===== STORED DATA
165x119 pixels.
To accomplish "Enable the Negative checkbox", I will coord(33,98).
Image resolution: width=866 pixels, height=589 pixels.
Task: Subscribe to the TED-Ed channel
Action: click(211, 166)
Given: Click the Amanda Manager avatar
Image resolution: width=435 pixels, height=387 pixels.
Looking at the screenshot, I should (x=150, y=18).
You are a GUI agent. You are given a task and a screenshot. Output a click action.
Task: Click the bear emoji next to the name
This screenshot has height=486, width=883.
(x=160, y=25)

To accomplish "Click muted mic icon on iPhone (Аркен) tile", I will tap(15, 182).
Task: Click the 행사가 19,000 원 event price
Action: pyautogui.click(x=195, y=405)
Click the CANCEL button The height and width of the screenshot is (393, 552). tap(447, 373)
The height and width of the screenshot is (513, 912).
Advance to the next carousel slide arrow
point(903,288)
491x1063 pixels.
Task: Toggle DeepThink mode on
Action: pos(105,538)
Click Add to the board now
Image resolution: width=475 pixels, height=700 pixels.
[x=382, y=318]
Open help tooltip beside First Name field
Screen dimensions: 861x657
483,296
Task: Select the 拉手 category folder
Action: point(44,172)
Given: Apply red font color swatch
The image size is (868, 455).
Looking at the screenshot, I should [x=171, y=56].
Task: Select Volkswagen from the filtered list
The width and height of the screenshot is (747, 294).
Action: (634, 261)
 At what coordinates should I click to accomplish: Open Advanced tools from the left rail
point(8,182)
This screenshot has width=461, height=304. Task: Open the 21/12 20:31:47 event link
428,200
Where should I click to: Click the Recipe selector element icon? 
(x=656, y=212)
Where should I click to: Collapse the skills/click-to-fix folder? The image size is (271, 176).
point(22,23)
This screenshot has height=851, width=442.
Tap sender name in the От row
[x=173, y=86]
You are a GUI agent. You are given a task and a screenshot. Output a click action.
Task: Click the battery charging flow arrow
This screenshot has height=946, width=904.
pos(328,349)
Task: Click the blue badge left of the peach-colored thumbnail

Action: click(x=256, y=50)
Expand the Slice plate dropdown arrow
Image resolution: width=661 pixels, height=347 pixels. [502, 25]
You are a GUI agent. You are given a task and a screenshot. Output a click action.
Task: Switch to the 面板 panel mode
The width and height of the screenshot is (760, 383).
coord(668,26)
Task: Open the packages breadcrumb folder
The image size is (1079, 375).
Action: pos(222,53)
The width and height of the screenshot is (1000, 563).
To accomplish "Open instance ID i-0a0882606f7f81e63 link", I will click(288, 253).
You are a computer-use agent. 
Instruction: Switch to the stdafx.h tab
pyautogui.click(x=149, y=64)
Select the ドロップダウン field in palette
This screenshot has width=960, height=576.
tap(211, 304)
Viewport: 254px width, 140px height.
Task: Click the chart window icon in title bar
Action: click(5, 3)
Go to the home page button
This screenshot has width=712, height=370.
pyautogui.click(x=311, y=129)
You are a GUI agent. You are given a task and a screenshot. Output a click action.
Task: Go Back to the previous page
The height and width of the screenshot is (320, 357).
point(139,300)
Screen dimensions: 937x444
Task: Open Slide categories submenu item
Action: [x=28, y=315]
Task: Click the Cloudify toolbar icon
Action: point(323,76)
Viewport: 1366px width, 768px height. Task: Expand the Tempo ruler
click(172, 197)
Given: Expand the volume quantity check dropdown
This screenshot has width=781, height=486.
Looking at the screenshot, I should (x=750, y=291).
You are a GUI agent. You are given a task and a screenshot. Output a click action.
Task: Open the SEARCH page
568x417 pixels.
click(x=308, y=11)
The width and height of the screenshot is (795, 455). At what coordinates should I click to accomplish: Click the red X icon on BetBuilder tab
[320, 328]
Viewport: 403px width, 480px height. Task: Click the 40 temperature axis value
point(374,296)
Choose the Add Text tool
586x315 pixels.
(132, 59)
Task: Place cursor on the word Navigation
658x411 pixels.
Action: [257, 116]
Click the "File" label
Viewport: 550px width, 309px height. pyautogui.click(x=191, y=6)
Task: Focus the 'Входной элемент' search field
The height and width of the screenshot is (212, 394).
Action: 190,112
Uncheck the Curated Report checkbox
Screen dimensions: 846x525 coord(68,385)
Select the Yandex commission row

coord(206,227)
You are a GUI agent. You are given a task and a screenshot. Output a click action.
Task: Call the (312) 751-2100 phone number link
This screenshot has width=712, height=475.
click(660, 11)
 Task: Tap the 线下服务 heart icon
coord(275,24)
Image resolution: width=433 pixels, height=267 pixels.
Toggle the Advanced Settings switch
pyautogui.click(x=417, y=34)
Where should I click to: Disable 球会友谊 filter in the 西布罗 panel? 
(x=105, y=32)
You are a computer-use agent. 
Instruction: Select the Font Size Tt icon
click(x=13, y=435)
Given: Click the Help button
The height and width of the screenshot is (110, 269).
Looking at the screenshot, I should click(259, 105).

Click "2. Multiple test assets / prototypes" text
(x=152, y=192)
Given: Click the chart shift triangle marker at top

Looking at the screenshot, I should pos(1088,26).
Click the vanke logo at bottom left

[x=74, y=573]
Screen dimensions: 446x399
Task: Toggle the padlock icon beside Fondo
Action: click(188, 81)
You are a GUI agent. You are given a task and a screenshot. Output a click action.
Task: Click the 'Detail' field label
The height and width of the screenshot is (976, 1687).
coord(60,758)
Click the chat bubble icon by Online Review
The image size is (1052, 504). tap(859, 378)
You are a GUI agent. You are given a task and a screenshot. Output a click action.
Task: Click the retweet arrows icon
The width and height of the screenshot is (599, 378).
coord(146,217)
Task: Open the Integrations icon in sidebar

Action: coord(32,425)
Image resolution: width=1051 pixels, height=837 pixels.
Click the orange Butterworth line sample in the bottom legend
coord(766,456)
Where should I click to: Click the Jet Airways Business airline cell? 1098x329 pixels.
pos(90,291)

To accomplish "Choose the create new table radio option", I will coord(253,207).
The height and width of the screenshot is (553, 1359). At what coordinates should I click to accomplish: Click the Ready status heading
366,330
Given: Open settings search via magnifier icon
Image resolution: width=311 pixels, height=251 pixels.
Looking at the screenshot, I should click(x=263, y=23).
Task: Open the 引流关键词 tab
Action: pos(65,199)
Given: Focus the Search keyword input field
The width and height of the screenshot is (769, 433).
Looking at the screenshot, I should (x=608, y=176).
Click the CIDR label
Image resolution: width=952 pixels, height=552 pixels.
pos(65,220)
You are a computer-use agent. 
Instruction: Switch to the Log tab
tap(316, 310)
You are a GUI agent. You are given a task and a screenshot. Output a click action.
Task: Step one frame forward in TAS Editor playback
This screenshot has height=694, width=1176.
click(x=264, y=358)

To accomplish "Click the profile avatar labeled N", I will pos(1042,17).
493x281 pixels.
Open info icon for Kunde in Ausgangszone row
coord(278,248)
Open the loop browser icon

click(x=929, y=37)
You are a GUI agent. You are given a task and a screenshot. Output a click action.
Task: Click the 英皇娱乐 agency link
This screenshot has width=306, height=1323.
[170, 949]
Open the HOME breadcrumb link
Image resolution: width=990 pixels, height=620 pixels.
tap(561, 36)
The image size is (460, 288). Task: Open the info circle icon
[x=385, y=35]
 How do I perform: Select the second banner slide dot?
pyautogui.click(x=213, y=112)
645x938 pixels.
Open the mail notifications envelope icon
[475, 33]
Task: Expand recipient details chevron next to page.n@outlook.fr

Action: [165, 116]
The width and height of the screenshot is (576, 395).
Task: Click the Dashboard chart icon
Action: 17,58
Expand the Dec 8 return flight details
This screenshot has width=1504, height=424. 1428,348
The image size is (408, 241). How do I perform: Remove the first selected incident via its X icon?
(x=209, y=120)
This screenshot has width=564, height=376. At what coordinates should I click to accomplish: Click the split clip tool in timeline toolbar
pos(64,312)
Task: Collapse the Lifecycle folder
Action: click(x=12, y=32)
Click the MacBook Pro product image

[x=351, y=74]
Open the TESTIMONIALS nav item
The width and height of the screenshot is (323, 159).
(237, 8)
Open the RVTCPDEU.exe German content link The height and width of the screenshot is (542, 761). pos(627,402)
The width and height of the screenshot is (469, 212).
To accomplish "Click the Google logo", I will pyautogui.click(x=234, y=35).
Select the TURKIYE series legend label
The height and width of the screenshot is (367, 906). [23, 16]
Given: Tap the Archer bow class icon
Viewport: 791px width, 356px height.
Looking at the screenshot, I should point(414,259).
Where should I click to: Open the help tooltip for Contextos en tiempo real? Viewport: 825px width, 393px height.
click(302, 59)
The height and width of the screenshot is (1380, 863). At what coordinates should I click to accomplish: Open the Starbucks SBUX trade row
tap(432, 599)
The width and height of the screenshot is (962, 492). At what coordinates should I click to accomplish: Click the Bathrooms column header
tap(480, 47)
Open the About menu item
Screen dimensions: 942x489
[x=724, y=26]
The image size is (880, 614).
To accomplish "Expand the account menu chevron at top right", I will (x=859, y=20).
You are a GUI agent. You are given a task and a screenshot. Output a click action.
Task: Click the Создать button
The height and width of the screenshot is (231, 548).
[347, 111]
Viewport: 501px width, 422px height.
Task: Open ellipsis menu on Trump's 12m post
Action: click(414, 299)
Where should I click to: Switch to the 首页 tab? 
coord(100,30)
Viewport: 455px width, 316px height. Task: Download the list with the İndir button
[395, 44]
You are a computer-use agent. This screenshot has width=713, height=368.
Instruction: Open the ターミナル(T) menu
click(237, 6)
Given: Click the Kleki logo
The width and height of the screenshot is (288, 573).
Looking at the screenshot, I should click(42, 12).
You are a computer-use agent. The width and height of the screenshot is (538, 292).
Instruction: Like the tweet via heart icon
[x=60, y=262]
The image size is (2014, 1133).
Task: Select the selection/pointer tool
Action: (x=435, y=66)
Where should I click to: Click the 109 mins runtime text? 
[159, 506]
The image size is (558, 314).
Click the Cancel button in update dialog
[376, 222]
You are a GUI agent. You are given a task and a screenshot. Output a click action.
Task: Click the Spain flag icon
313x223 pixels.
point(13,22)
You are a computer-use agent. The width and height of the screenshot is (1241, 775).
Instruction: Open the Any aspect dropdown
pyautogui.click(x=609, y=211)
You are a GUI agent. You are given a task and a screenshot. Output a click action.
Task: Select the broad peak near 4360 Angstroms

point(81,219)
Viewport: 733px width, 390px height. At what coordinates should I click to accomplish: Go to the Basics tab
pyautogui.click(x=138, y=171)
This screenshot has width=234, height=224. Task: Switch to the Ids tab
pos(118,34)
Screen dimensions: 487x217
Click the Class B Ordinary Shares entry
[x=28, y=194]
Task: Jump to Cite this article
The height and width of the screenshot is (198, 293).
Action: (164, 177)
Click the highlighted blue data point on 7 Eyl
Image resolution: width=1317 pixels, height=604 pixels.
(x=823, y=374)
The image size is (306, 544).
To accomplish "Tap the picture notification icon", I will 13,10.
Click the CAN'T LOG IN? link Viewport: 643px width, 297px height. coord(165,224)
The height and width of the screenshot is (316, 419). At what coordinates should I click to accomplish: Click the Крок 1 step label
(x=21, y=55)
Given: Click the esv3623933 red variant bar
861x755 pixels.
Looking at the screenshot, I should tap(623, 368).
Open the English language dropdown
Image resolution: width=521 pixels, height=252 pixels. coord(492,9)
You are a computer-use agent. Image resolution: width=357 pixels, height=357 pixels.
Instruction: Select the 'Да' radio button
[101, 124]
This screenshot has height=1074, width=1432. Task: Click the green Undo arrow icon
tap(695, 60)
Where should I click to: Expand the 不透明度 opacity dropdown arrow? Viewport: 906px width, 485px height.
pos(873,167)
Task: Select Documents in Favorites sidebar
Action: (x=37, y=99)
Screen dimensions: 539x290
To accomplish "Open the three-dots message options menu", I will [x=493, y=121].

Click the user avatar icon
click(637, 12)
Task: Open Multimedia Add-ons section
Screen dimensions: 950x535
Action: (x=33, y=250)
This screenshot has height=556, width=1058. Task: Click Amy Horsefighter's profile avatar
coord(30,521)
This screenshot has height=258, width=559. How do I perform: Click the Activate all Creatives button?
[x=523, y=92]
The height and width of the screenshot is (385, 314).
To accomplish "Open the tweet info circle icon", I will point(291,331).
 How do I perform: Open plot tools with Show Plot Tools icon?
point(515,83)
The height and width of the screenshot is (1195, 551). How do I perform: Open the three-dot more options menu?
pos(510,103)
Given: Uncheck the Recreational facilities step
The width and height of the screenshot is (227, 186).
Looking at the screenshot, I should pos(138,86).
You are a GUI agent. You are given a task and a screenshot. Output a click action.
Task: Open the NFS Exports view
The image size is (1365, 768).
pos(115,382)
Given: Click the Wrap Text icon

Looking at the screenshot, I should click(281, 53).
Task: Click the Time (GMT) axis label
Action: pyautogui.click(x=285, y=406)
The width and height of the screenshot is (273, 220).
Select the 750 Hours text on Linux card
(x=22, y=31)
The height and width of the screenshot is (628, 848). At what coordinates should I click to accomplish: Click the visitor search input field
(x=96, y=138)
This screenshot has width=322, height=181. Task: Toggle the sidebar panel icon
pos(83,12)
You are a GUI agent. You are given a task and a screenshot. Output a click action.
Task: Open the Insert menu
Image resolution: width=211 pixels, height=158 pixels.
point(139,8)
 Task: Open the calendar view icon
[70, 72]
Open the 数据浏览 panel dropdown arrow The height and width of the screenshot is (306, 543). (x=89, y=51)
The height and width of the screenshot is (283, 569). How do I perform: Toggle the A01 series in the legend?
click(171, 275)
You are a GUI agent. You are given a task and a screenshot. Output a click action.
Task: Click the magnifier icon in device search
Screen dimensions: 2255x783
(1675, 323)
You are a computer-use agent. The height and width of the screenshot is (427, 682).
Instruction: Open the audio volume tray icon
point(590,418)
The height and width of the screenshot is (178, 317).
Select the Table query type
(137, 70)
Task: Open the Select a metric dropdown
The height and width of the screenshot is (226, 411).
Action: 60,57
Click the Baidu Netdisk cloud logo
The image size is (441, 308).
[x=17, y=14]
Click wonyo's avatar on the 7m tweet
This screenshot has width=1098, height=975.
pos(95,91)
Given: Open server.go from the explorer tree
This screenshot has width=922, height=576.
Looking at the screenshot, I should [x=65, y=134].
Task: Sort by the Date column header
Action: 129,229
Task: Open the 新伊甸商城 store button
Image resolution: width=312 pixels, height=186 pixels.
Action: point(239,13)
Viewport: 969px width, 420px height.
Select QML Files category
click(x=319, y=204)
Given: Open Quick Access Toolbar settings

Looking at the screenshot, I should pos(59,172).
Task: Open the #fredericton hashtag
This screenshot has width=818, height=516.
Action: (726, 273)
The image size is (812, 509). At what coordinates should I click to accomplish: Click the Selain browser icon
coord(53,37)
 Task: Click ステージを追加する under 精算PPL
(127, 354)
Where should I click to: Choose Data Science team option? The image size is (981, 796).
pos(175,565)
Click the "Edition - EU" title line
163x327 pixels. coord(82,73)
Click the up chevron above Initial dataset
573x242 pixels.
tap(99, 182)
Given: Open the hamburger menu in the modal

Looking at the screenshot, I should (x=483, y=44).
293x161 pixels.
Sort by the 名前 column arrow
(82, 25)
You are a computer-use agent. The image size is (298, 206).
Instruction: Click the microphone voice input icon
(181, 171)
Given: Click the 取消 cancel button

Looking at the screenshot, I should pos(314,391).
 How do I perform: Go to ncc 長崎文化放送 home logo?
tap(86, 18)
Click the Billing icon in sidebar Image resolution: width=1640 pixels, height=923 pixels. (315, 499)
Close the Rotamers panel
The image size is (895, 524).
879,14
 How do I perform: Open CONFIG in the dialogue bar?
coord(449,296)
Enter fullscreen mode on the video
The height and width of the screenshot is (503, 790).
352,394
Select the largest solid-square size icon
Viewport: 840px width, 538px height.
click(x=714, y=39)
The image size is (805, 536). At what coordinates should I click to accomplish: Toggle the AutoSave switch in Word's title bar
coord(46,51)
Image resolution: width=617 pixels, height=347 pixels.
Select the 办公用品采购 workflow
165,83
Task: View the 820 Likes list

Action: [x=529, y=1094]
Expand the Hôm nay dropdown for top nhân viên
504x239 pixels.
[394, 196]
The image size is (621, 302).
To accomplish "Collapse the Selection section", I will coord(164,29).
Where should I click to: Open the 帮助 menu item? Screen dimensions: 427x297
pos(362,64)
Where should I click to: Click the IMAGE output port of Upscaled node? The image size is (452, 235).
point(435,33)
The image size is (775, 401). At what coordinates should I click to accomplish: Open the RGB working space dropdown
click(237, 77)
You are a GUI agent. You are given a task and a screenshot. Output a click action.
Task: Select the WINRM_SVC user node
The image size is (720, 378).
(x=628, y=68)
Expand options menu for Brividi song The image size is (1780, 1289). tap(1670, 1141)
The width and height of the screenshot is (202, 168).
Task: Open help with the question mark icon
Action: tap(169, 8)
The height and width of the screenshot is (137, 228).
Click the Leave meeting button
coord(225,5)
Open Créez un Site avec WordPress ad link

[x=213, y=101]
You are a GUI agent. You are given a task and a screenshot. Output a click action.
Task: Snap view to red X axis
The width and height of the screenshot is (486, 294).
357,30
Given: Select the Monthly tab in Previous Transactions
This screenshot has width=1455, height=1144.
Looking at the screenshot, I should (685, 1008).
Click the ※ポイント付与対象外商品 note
==========
| INSTRUCTIONS FOR THE TASK |
Beginning with the line containing "Task: Tap the 线下服务 heart icon" and ending with the line containing "Given: Open settings", extract those lines exactly from the listing above, and only those.

| EXPECTED ANSWER |
 Task: Tap the 线下服务 heart icon
coord(275,24)
Image resolution: width=433 pixels, height=267 pixels.
Toggle the Advanced Settings switch
pyautogui.click(x=417, y=34)
Where should I click to: Disable 球会友谊 filter in the 西布罗 panel? 
(x=105, y=32)
You are a computer-use agent. 
Instruction: Select the Font Size Tt icon
click(x=13, y=435)
Given: Click the Help button
The height and width of the screenshot is (110, 269).
Looking at the screenshot, I should click(259, 105).

Click "2. Multiple test assets / prototypes" text
(x=152, y=192)
Given: Click the chart shift triangle marker at top

Looking at the screenshot, I should pos(1088,26).
Click the vanke logo at bottom left

[x=74, y=573]
Screen dimensions: 446x399
Task: Toggle the padlock icon beside Fondo
Action: click(188, 81)
You are a GUI agent. You are given a task and a screenshot. Output a click action.
Task: Click the 'Detail' field label
The height and width of the screenshot is (976, 1687).
coord(60,758)
Click the chat bubble icon by Online Review
The image size is (1052, 504). tap(859, 378)
You are a GUI agent. You are given a task and a screenshot. Output a click action.
Task: Click the retweet arrows icon
The width and height of the screenshot is (599, 378).
coord(146,217)
Task: Open the Integrations icon in sidebar

Action: coord(32,425)
Image resolution: width=1051 pixels, height=837 pixels.
Click the orange Butterworth line sample in the bottom legend
coord(766,456)
Where should I click to: Click the Jet Airways Business airline cell? 1098x329 pixels.
pos(90,291)

To accomplish "Choose the create new table radio option", I will coord(253,207).
The height and width of the screenshot is (553, 1359). At what coordinates should I click to accomplish: Click the Ready status heading
366,330
Given: Open settings search via magnifier icon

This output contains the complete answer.